Why can't a non-zero polynomial satisfy some equations? I'm having a hard time visually picturing/understanding how to explain why a non-zero polynomial function cannot satisfy the equation:
$f''(x)$ = $-f(x)$
So is it basically asking to explain why a polynomial function must contain a 0 coefficient?
I understand that taking derivatives decreases the degree of the functions.
I need some help please. Thank you!
 A: Let's look at the degree two case: $f(x) = a x^2 + b x + c$. Suppose it satisfied those equations. Then we have
$$
2a = f''(x) = -f(x) = -ax^2 - bx-c.
$$
Comparing like terms on both sides, we get that $a = 0$, $b = 0$, and $-c = 2a = 0$ (so $c = 0$). That is, $f(x) = 0$. The same idea can be applied for higher/lower degrees. It all relies on comparing like terms from computing $f''(x) = -f(x)$.
A: $$f''(x) = -f(x)$$
This says that whatever $f(x)$ is, if you take the derivative twice, you get something equal to $0-f(x)$.
If $f(x)$ is a polynomial, then when you take the derivative twice, you'll get a polynomial that's two degrees lower — and therefore not equal.
The only way a polynomial could solve this equation is if it was an infinite-degree polynomial (since $\infty-2=\infty$). We don't call that a polynomial, we call it a power series. And, incidentally, that's one way to define the sine and cosine functions.

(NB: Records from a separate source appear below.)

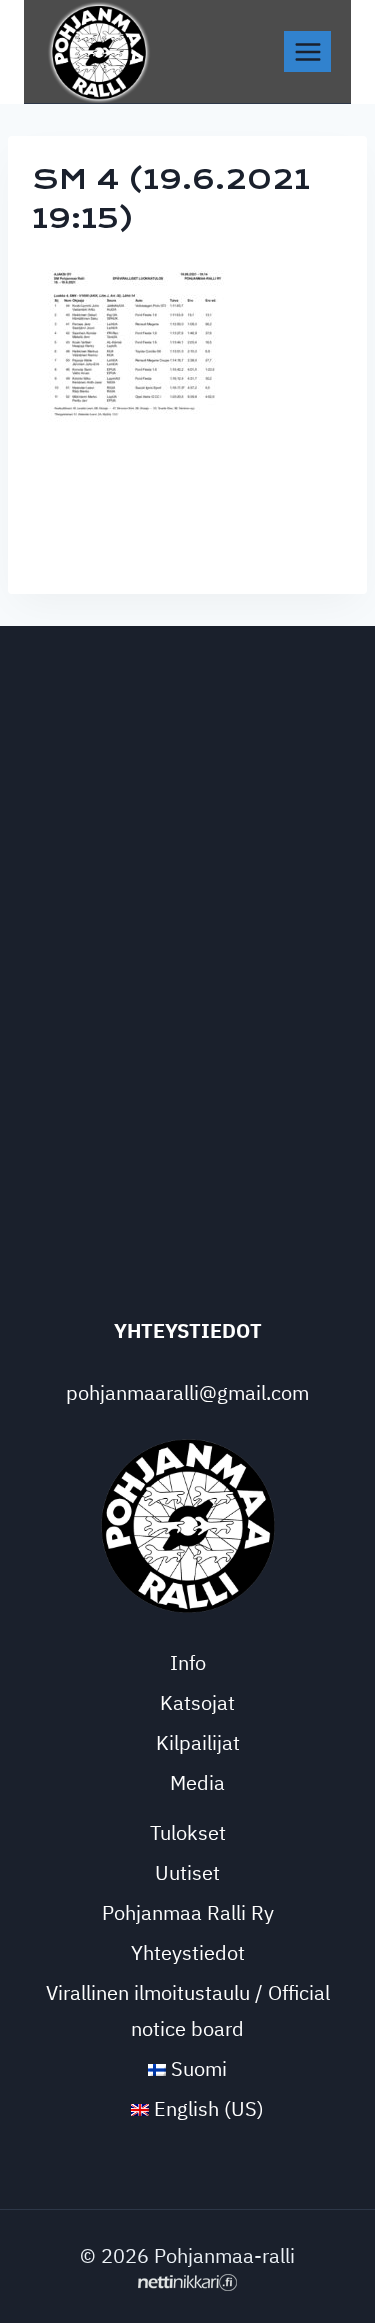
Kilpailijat (198, 1742)
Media (197, 1782)
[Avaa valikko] (307, 51)
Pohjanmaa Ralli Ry (188, 1912)
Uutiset (187, 1872)
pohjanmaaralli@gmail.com (187, 1392)
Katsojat (197, 1702)
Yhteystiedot (188, 1952)
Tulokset (188, 1832)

Perhaps it's even easier to understand with this example:
$$f''(x)=f(x)$$
This says that if we take the derivative twice, we get back the function we started with. Again, that can't be a polynomial. If you take a degree-$n$ polynomial, it's 2nd derivative will have a degree of $n-2$, which doesn't equal $n$. (Unless $n=\infty$, in which case, again, we have a power series, not a polynomial.)
A: Lemma: 
A polynomial is identically zero (i.e. $p(x)=0$ for all $x$) if and only if all its coefficients are null.
Indeed, if all coefficients are $0$, $p(x)$ always evaluates to $0$. And conversely if $p(x)\ne0$ for some $x$, then some terms are nonzero and so is their coefficient.
QED.
Now, two polynomials are equal iff their difference is identically zero, and by the lemma, iff all their coefficients are equal.
For example, $3x^2+2x-1$ and $3x^2-x-1$ aren't equal as their difference is $3x\ne0$.
When the polynomials are of different degrees, equality does not occur.
For example, $3x^2+2x-1$ and its derivative $6x+2$ are obviously unequal.

Functions that satisfy equations such as $$f''(x)=-f(x)$$ can usually be expressed as polynomials of infinite degree. They are called entire functions. The "trick" is that after derivation, the degree is still infinite.
Take the function
$$f(x)=1-\frac12x^2+\frac1{4!}x^4-\frac1{6!}x^6+\frac1{8!}x^8\cdots$$
and derive it twice. After simplification, you get
$$f''(x)=-1+\frac12x^2-\frac1{4!}x^4+\frac1{6!}x^6\cdots$$
so that all corresponding coefficients are equal (to a change of sign) and this "polynomial" satisfies the differential equation.
By the way, this entire function coincides with the familiar $\cos(x)$.